Thus, my slightly different translation of verse 2 is: 


            “Truly I know this is so, but how shall a person be found in the right (tsadeq) with God?”


Job’s first words of this verse are striking and unexpected. We have thought of him as trying to draw a contrast with his friends’ ideas; now we see him as saying that what they said is “so” (kiy ken). Two meanings, one serious and one humorous, come to mind.  The serious one is that Job is affirming that his basic belief system is not that different from the friends. Or, slightly varying the point, he is zeroing in on one of the points made by either Eliphaz or Bildad and affirming it. Two possible translations of Eliphaz's question in 4:17 are, “Can a mortal be just before God?” or, more interesting,”Can a mortal be more righteous than God?” In 9:2 Job may simply be gently affirming the importance of Eliphaz’s earlier question and agreeing with its rhetorical force, i.e., ‘No human is more righteous than God.’
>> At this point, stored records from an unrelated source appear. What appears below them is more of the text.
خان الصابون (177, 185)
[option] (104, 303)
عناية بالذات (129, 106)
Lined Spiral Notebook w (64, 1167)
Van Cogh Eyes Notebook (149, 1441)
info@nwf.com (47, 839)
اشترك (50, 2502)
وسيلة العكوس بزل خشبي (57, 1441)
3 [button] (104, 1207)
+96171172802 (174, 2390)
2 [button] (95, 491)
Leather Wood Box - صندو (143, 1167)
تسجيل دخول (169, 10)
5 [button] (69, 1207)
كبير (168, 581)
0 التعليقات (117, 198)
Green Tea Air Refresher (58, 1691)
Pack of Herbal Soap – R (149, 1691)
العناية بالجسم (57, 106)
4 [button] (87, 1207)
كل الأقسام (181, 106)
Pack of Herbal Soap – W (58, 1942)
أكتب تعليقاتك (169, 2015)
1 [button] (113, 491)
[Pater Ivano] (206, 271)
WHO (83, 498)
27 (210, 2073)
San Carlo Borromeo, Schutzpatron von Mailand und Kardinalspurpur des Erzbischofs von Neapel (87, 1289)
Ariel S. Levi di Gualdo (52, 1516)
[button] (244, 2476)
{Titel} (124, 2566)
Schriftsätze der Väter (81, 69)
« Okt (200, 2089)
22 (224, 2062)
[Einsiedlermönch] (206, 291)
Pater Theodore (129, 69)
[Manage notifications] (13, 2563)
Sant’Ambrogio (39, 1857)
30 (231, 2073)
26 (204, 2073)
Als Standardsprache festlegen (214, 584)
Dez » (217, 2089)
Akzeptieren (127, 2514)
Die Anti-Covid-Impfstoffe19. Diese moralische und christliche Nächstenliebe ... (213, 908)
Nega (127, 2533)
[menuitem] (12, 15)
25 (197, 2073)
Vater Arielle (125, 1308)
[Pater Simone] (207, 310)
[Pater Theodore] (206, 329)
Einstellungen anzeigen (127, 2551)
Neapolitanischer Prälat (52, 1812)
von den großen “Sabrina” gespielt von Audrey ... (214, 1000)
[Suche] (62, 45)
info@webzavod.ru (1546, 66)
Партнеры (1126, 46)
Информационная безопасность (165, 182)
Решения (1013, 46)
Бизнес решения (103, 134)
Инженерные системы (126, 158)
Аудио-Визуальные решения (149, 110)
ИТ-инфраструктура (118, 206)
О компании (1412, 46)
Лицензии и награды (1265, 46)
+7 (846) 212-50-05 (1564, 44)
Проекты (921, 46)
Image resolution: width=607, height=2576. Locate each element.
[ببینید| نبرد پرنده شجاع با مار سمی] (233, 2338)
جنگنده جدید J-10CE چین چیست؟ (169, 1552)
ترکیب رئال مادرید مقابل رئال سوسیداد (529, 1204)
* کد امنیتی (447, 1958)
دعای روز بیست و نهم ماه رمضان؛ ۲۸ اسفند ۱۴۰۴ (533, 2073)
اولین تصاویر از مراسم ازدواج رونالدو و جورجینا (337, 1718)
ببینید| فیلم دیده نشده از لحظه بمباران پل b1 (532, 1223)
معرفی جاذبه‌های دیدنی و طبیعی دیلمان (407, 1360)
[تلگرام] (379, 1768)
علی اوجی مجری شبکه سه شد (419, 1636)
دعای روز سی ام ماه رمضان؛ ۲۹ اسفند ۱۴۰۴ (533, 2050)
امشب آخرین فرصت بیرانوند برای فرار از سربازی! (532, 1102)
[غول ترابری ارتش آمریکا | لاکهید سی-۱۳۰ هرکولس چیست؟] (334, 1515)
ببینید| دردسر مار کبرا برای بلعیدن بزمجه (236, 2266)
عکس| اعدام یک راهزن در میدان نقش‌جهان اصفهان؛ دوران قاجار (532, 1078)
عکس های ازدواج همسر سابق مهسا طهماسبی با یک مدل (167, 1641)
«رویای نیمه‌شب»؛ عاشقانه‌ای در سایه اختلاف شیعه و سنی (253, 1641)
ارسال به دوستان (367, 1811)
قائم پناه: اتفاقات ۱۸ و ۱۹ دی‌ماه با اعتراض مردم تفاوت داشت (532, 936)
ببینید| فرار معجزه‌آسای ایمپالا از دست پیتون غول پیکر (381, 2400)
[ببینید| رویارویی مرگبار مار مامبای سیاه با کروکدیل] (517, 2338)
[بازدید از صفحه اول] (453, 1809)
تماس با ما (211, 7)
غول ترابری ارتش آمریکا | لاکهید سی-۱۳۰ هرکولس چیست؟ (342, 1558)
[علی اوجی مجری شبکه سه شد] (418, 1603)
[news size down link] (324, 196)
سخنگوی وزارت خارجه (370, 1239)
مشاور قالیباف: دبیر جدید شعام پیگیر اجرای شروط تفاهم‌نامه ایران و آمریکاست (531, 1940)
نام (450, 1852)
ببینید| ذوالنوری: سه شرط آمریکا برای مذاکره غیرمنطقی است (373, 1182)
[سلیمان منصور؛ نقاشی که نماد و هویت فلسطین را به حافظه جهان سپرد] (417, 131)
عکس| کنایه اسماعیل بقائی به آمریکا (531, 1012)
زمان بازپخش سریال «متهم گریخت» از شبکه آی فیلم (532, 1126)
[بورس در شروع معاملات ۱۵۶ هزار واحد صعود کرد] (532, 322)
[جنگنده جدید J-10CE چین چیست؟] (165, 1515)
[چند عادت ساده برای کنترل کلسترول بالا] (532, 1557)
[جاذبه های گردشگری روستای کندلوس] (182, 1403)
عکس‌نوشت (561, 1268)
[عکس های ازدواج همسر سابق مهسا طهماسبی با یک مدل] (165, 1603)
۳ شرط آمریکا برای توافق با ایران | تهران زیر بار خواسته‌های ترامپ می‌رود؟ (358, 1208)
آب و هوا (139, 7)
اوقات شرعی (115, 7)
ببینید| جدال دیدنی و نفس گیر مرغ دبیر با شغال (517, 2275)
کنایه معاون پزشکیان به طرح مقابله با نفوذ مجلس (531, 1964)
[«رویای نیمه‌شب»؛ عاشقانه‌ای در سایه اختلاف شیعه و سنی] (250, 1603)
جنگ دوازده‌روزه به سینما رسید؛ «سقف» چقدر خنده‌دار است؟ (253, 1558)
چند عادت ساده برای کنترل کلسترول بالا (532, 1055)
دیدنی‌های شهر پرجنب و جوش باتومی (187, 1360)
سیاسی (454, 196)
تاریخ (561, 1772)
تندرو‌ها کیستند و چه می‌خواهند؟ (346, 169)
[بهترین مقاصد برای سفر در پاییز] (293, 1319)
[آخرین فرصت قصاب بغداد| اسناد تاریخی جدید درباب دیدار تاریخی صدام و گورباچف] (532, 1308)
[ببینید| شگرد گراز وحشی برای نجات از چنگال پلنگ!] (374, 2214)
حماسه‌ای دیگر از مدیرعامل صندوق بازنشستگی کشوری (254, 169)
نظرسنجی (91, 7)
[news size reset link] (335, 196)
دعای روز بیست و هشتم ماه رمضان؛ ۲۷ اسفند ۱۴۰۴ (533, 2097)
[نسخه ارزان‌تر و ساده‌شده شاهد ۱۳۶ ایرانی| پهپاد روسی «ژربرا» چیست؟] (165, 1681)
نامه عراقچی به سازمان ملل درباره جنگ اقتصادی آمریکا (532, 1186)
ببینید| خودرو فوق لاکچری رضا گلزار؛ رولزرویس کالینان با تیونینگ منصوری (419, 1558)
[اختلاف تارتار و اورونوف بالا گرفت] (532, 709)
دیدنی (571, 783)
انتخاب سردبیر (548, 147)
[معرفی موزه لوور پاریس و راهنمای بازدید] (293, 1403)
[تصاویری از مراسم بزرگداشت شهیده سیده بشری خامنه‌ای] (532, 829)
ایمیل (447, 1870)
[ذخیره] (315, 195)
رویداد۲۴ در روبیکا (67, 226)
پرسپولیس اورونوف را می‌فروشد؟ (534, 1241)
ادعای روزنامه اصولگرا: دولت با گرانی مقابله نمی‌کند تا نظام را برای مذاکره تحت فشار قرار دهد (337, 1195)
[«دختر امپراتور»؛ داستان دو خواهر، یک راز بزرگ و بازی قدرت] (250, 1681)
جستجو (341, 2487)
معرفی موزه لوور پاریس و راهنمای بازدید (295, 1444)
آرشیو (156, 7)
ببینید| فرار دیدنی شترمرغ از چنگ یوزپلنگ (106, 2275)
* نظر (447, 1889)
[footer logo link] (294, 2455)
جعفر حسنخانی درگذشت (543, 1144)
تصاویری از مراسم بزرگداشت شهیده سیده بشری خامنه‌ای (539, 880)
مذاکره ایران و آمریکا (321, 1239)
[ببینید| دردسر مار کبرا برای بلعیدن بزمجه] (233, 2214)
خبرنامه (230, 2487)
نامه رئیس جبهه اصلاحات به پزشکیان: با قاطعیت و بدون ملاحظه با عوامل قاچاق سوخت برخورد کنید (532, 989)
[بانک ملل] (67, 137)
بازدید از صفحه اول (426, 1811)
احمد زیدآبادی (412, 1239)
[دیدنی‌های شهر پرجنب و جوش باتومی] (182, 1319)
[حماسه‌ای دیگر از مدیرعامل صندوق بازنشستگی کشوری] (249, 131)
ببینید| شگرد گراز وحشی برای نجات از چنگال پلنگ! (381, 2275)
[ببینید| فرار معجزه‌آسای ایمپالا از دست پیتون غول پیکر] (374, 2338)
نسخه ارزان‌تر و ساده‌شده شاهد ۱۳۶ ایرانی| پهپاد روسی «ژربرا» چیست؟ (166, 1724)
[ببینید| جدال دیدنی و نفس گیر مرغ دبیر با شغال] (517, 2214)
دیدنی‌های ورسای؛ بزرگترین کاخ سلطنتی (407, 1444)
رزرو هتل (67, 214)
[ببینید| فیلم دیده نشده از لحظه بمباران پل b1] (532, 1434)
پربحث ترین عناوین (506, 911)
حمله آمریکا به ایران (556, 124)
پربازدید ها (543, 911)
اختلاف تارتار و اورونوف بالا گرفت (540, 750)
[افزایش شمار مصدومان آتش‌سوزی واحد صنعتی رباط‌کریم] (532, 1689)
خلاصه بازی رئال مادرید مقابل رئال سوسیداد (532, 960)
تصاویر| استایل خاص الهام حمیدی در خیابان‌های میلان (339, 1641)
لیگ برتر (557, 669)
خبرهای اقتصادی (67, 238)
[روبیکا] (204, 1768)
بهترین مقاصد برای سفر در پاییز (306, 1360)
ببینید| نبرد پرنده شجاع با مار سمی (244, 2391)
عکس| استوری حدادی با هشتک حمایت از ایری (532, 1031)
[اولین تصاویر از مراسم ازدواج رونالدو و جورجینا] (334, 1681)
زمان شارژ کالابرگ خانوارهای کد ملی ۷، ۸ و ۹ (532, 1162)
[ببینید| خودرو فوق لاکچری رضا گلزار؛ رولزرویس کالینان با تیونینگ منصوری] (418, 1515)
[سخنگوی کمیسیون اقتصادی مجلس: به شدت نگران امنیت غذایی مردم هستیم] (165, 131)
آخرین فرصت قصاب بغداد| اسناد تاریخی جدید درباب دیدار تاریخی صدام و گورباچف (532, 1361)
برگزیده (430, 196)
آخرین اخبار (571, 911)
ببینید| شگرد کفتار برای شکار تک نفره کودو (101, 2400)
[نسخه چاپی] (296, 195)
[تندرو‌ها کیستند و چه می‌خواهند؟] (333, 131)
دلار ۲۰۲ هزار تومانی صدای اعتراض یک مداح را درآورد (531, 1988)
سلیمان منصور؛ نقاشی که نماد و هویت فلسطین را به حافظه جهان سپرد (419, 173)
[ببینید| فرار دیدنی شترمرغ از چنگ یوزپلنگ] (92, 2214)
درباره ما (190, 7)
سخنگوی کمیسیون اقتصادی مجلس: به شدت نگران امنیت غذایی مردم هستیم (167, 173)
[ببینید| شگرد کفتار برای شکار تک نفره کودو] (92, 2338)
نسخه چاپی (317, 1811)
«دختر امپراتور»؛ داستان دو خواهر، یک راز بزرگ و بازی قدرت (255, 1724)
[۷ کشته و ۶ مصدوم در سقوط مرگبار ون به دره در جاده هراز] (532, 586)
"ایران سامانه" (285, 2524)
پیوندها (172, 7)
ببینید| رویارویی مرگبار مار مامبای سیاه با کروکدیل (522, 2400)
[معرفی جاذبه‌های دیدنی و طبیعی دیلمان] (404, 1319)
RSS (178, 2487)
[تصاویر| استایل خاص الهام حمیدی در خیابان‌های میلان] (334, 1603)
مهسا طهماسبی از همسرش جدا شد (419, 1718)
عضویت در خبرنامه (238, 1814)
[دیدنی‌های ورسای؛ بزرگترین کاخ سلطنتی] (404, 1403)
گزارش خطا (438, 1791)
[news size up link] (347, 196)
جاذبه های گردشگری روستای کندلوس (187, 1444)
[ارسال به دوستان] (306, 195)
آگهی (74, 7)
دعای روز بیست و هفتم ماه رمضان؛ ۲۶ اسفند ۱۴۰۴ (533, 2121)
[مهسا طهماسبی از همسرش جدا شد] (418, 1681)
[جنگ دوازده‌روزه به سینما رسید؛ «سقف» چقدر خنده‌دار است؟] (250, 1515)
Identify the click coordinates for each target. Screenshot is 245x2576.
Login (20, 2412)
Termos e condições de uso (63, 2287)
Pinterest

But a more humorous meaning of kiy ken also emerges. After listening to Bildad carry on with rather meaningless drivel for several verses, Job might be agreeing with Bildad that what he says is “so” or “right” just so that the latter will shut up. There often is nothing  better than agreeing with someone to get them to be quiet and then continue with what you wanted to say in the first place.    


As indicated, my approach to Job’s words in these chapters is to focus on the question of how one can win a lawsuit or emerge victorious in a legal dispute with God. Job isn’t just hiding behind a general “feel-good” notion of righteousness (tsadeq) but is actually seeking a forensic solution to his problem. He will quickly morph into other ideas, but his concern with law permeates these chapters. Later Job will actually say that God has wronged him/put him in the wrong (19:6).  By the beginning of Chapter 9, however, Job isn’t quite able to say that, though he is feeling that a legal remedy may be his best alternative. But, as the next verses show, Job is fully aware of the perils of that approach.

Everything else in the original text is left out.